BA: What are the most common mistakes you see from homebuyers, when it comes to preparing documentation for a loan?
KP: One of the biggest things – and it’s always wildly surprising – is the failure to file tax returns. They present returns to us that they’re either getting ready to file or that they have yet to file, and they say to us, “I haven’t yet filed for 2012″…yet we’re in 2014. It is amazing, the amount of times that we have the failure to file, or they’re sitting on draft tax returns and are working with an extension.
The other is, many consumers still do not understand the asset requirements for government-guaranteed loans. For such loans, we need to document and source every penny in the transaction. Consumers do not understand that when we have bank statements that show, for instance, a regular stream of $1,800 deposits twice a month, but then suddenly you see a $2,800 deposit, we’re going to need an explanation for that, and it’ll have to come from an acceptable source, not that you kept a shoebox filled with birthday money under your bed.
A job is a job – your pay stub is your pay stub, so there’s nothing the consumer misunderstands on that front; on the asset side, though, we sometimes struggle with sourcing the assets. The good news is that Fannie just changed that rule a touch. It used to be that any deposit that was 25 percent of your monthly income or greater had to have a full explanation, but they’ve now moved that to 50 percent, so there’s some relief there.
BA: Finally, do you think we’re on a consistent pace with home lending, or should we expect some changes in the next year?

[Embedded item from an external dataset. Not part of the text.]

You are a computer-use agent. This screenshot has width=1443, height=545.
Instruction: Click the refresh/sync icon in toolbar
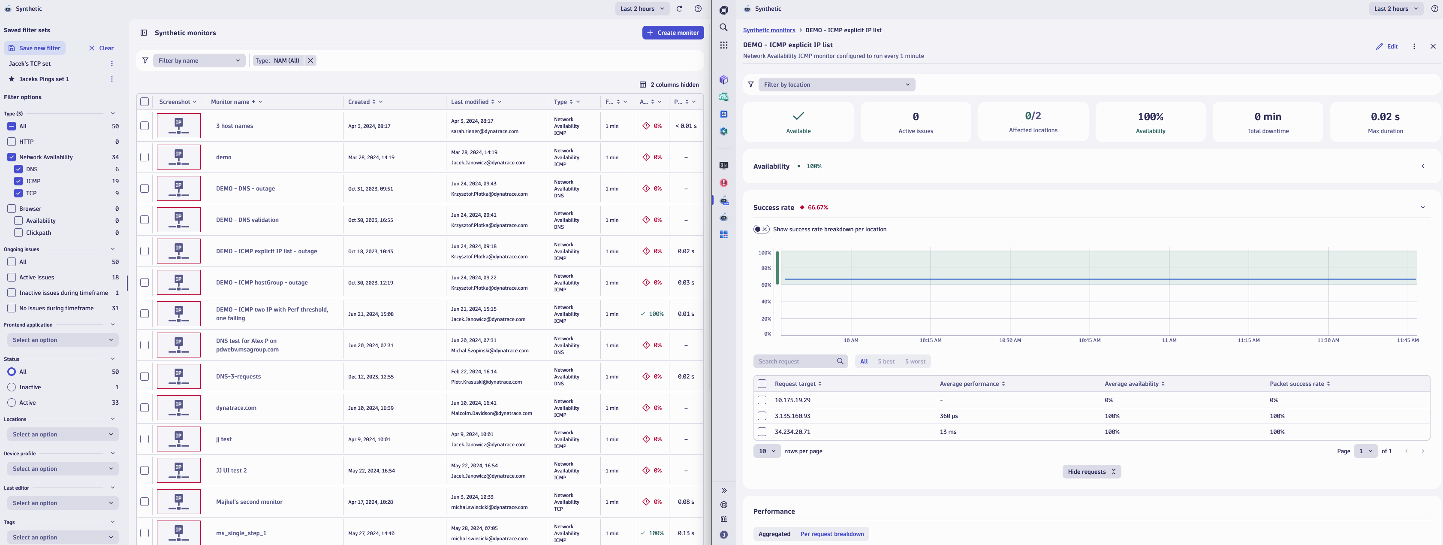(x=678, y=8)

KP: One of the big things – and I don’t think many agents are aware of it – is that there are still another 15 CFPB mortgage lending regulations to be promulgated, and they have not yet been finalized. One of them that has been finalized, but not implemented yet, is the TILA-RESPA integration. There are two laws out there – the Real Estate Settlement Procedures Act (RESPA), and the Truth in Lending Act (TILA) – and for many years, they were separate. Dodd-Frank, though, required those two to come together, and that will change things. Nowadays, many loans are approved the day of closing. As of August 1, 2015, there will be a three-day waiting period for the HUD-1 to be received and reviewed by the consumer. Same-day approvals and closings will cease as of next year when TILA-RESPA will be integrated.
The other big one, which is still not yet finalized, is the QRM, the Qualified Residential Mortgage, which is the risk retention piece of the new regulations. The whole idea is, the reason that loan originators made bad loans during the boom was because they had no skin in the game. Depending on the nature of those regulations, that could impact the breadth of credit; we’re getting indications from the CFPB, though, that QRM would be aligned with QM, and that would be good.
The other still unknown is GSE reform. This uncertainty does not help organizations like my own. We need clarity to be able to run and grow our business, and if you think of it now, somewhere around 95 percent of the market is being delivered to either Fannie, Freddie or Ginnie – and when you consider that those guys are supposed to be reformed and go away, that could have a dramatic impact on the marketplace, so until that’s resolved, it’s hard to know what to think; we just work with the rules that we have, but there is uncertainty, and that uncertainty will impact banks and push its way down to credit for the consumer, which of course will impact real estate and home prices.